Reflexões

PONTAS SOLTAS

domingo, novembro 06, 2011Teresa Varela

Falar de Amor e Respeito é um lugar comum. Tanto se fala deles que acabam por perder significado.
Acontece que não conseguimos viver, realmente viver, sem nenhum dos dois.
Mas, para além de aprender a amar e respeitar os outros, o que, só por si, é um exercício difícil que levamos a vida inteira a aprender a fazer, temos uma tarefa mais árdua e mais complicada: Amar e Respeitar a nós próprios.
Esse Amor e Respeito, por nós próprios, passa por aceitar aquilo que somos, sentimos, queremos e desejamos, e  isso é paralelo e simultâneo à obrigação que temos de dar o melhor de nós e de continuamente nos tentarmos aperfeiçoar e superar.
Amor e Respeito, por nós mesmos, são muito mais do que instinto de sobrevivência, pouco têm a ver com estarmos permanentemente à defesa, preparados para o ataque ou fechados numa concha dura, agressiva ou protetora e são absolutamente contrários a depender ou fazer outros depender de nós, manipular ou deixar-se manipular, mendigar, ou fazer os outros mendigar, amor e respeito,  escolher ou agir na dependência da aprovação ou amor dos outros ou, ainda, acomodar-nos a vidas sensaboronas e "seguras".
A falta de Amor e Respeito, por nós próprios, tem a ver com pontas soltas.  Ao longo da vida, pelas mais diversas razões, vamos deixando pontas soltas. As palavras que não dissemos, os sentimentos que não manifestámos, os medos que não enfrentámos, os projetos que não cumprimos, os objetivos por que não lutámos, as perdas que não aceitámos, as posições que não defendemos, o respeito que não exigimos, os valores que não mantivemos, as violentações que nos auto-infligimos, os amores ou amizades que não adubámos, os momentos que não tivemos coragem de viver, as migalhas que não recusámos.
As pontas soltas, que vamos deixando ao longo da vida, vão-se enredando de tal forma que podemos chegar a um momento da nossa vida em que ficamos paralisados, presos na teia que nós mesmos fabricámos. 
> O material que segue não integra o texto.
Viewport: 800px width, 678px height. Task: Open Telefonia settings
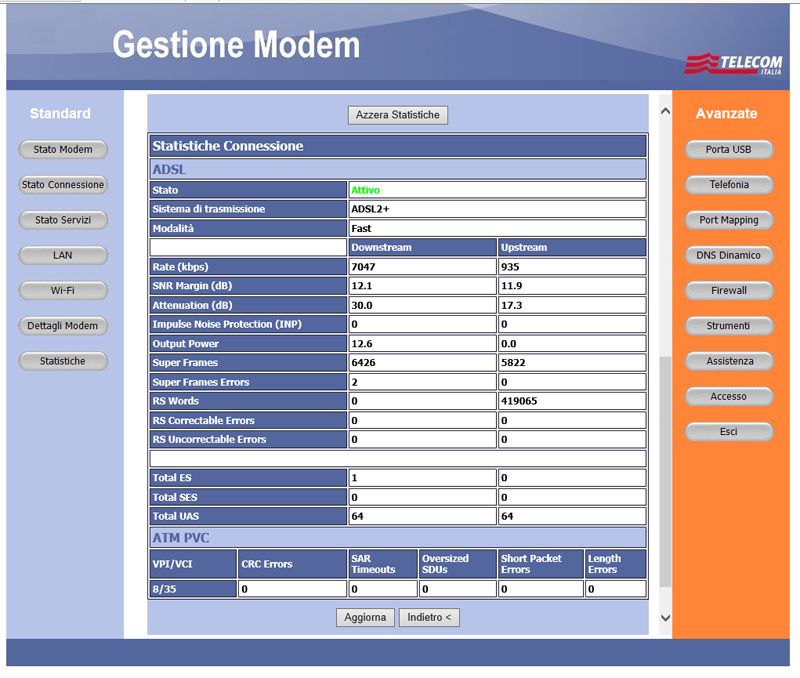click(728, 185)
Muitas vezes temos a tentação de culpar o mundo, a sociedade ou os outros, da teia em que nos encontramos enredados, mas, na verdade, somente cada um de nós se poderá desenredar, pois apenas a cada um  é dado saber onde e de que forma deixou cada uma dessas pontas soltas.
Nunca é tarde para desembaraçar as pontas. Nunca é tarde para começar a não deixar pontas soltas.